Venezuela standoff turns deadly


By the Associated Press

CUCUTA, Colombia — A US­-backed drive to deliver foreign aid to Venezuela met strong resistance as troops loyal to President Nicolas Maduro blocked the convoys at the border and fired tear gas on protesters in clashes that left two people dead and some 300 injured.

A protestor stands behind a fire during a protest at the border between Brazil and Venezuela, on Saturday, Feb.23, 2019. Tensions are running high in the Brazilian border city of Pacaraima. Thousands remained at the city's international border crossing with Venezuela to demand the entry of food and medicine.(AP Photo/Ivan Valencia) A protestor stands behind a fire during a protest at the border between Brazil and Venezuela, on Saturday, Feb.23, 2019. Tensions are running high in the Brazilian border city of Pacaraima. Thousands remained at the city's international border crossing with Venezuela to demand the entry of food and medicine.(AP Photo / Ivan Valencia / MANILA BULLETIN)

As night fell Saturday, opposition leader Juan Guaido refrained from asking supporters to continue risking their lives trying to break through the government’s barricades at the Colombian and Brazilian borders. Instead, he said he would meet US Vice President Mike Pence on Monday in Bogota at an emergency meeting of mostly conservative Latin American governments to discuss Venezuela’s crisis.

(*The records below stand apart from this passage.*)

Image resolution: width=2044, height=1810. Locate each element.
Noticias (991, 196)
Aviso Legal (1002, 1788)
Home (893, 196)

But he did make one last appeal to troops to let the aid in and urged the international com­munity to keep “all options open” in the fight to oust Maduro given Saturday’s violence.

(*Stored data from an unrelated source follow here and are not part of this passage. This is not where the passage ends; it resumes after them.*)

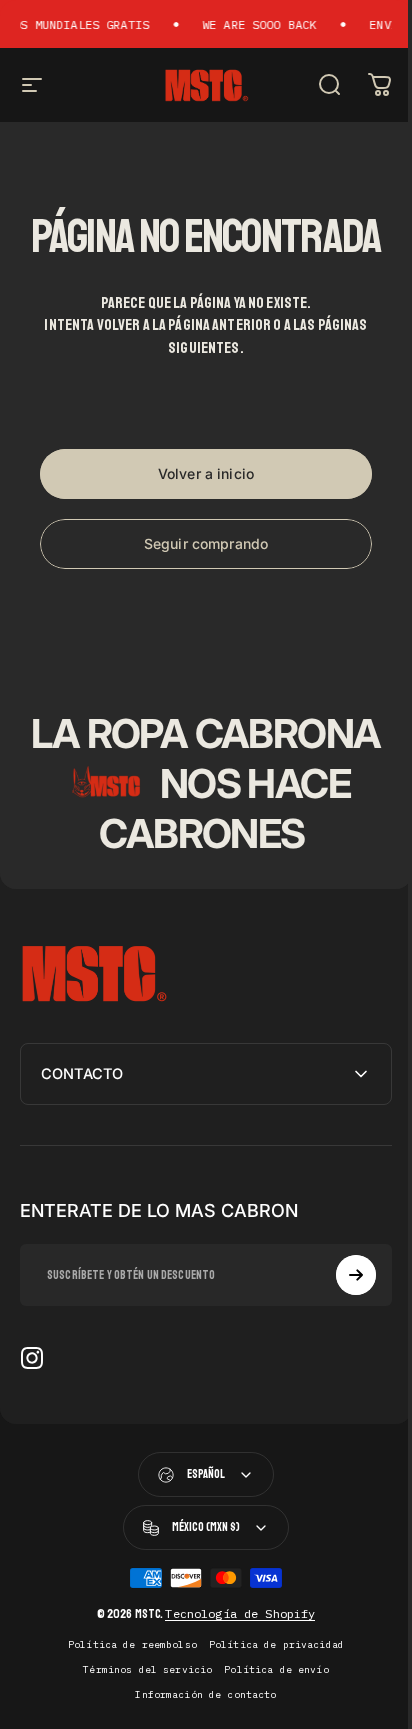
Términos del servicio (140, 1719)
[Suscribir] (341, 1325)
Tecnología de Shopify (233, 1663)
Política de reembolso (124, 1694)
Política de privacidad (268, 1694)
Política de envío (269, 1719)
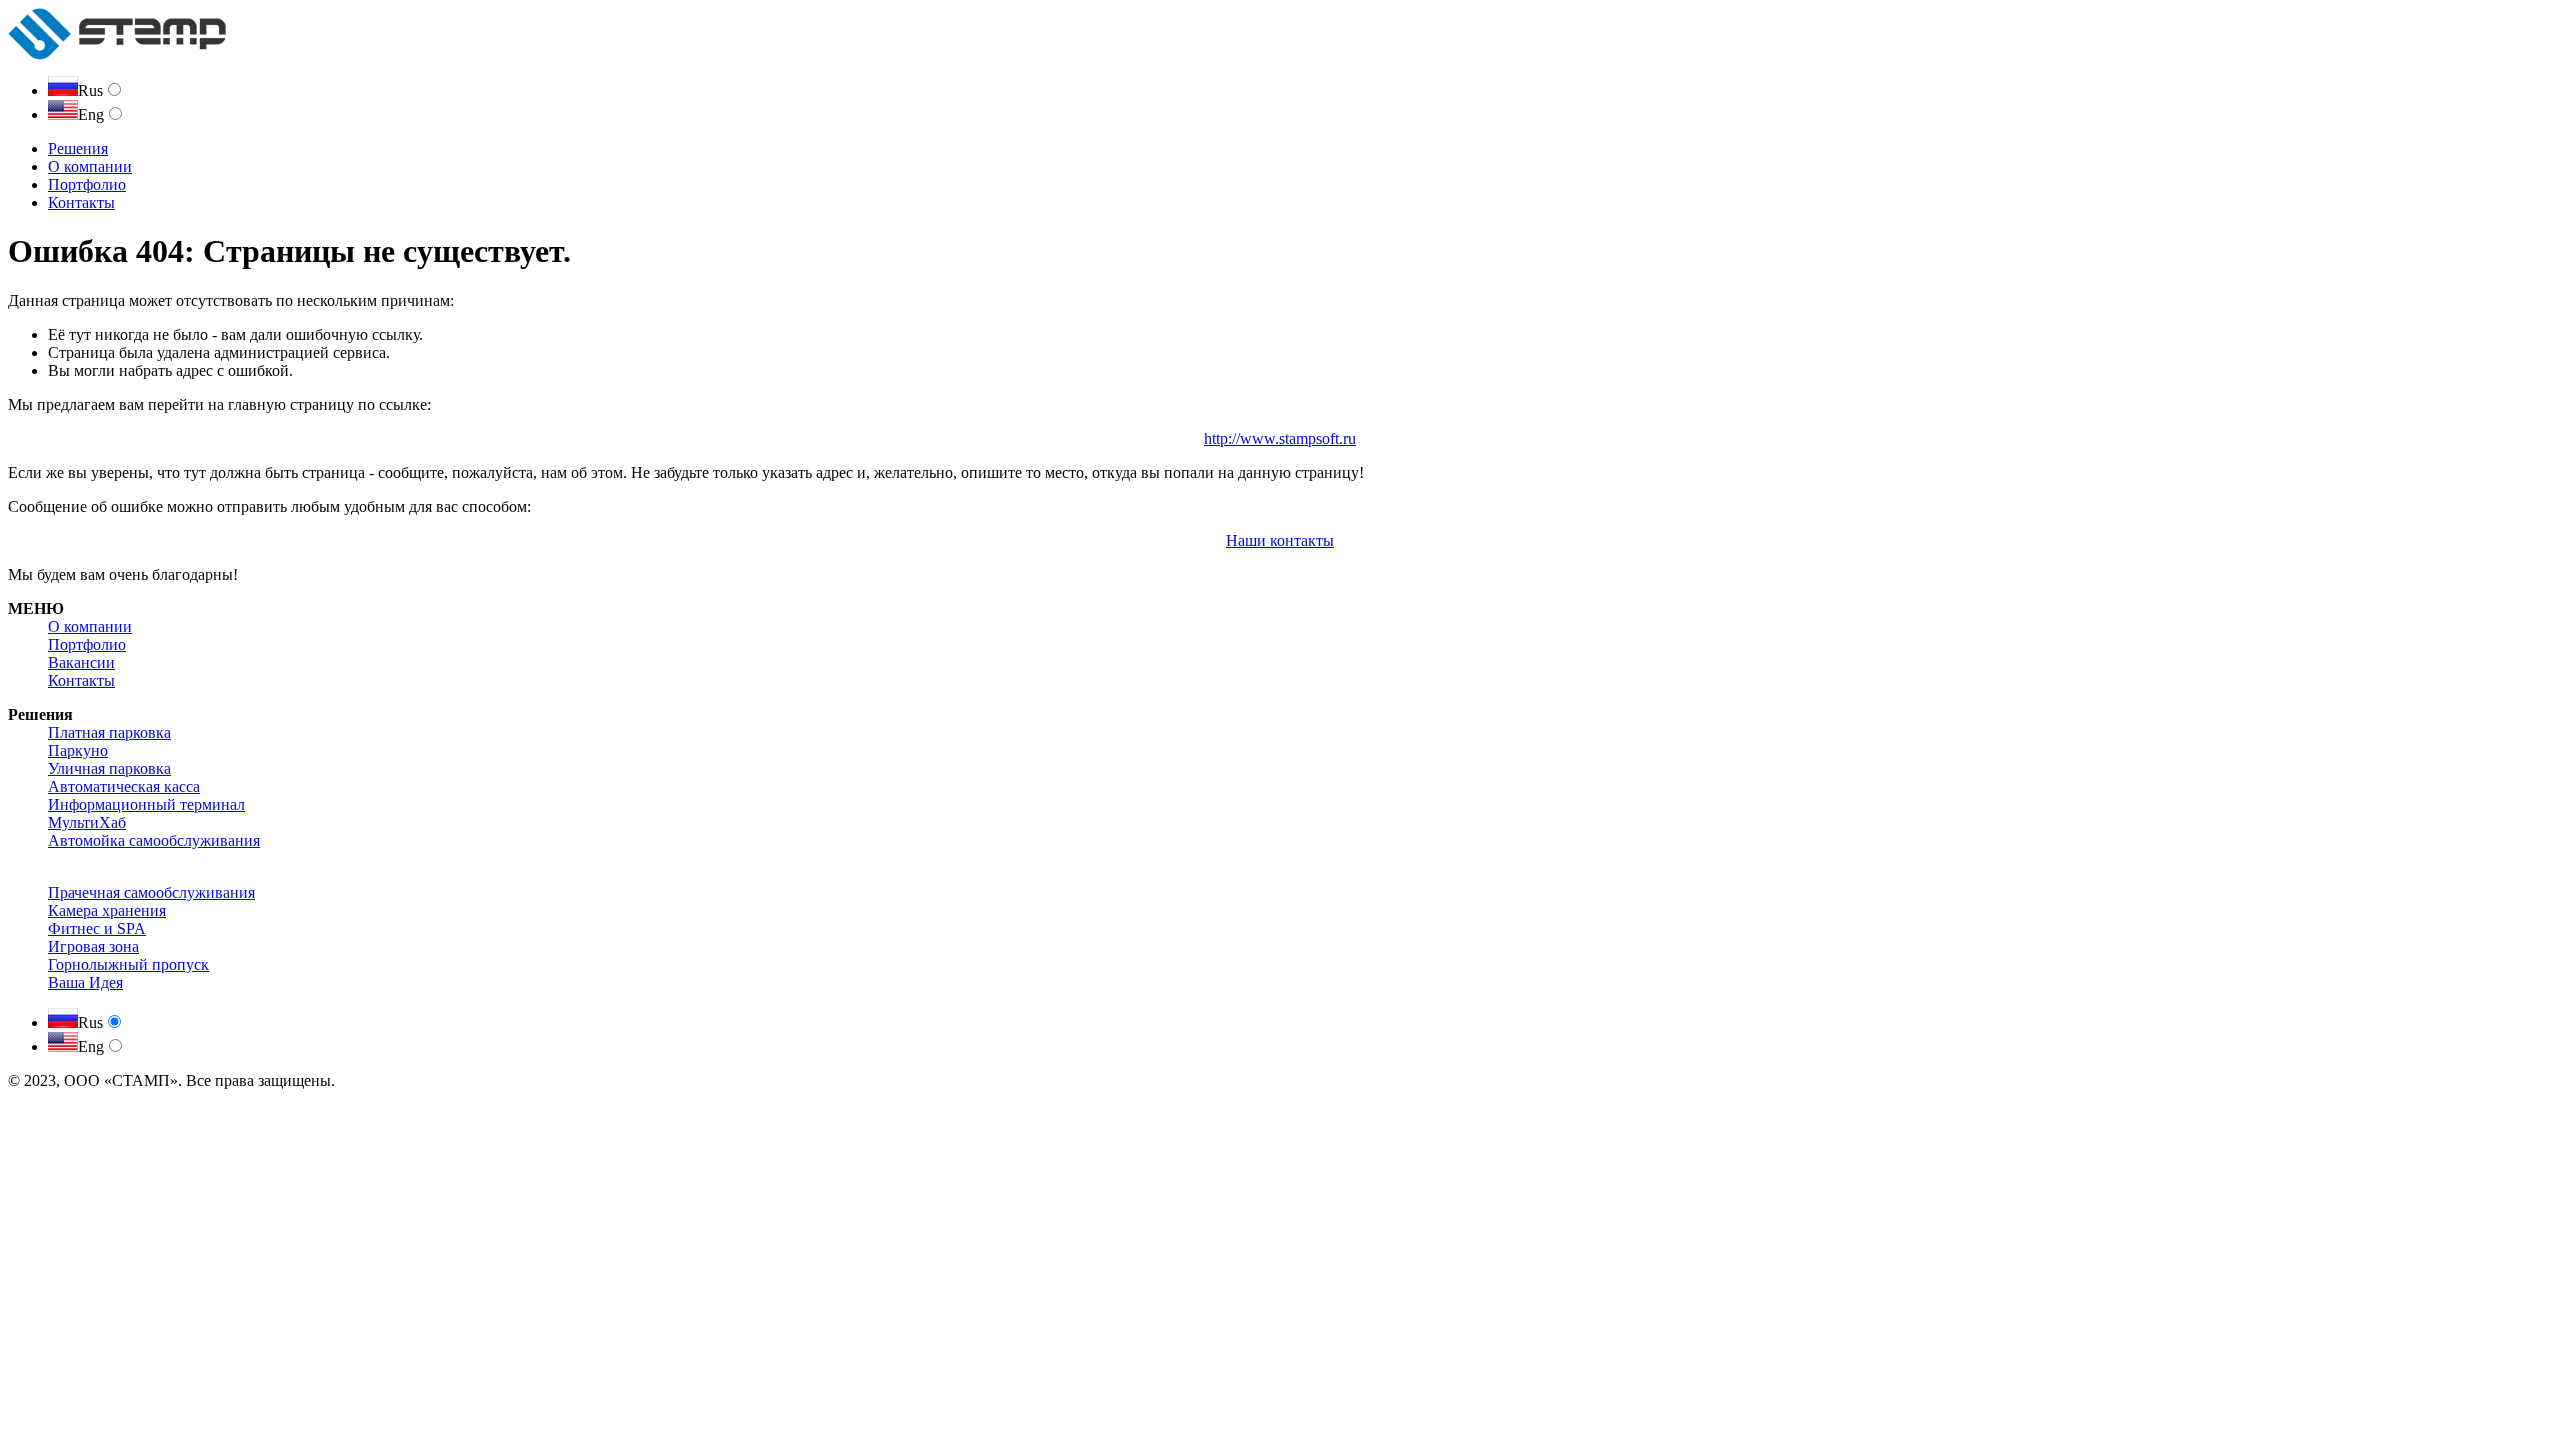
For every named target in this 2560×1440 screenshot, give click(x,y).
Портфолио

“How many of you national guardsmen have a sick mother? How many have kids in school without food,” he said, standing along­side a warehouse in the Colombian city of Cucuta where 600 tons of mostly US-supplied boxes of food and medicine have been stock­piled. “You don’t owe any obedience to a sadist...who celebrates the denial of humanitarian aid the country needs.”

Earlier, Maduro, who considers the aid part of a coup plot, struck a defiant tone, breaking diplomatic relations with Colombia, accusing its “fascist” government of serving as a stag­ing ground for a US-led effort to oust him from power and possibly a military invasion.

“My patience has run out,” Maduro said, speaking at a rally of red-shirted supporters in Caracas and giving Colombian diplomats 24 hours to leave the country.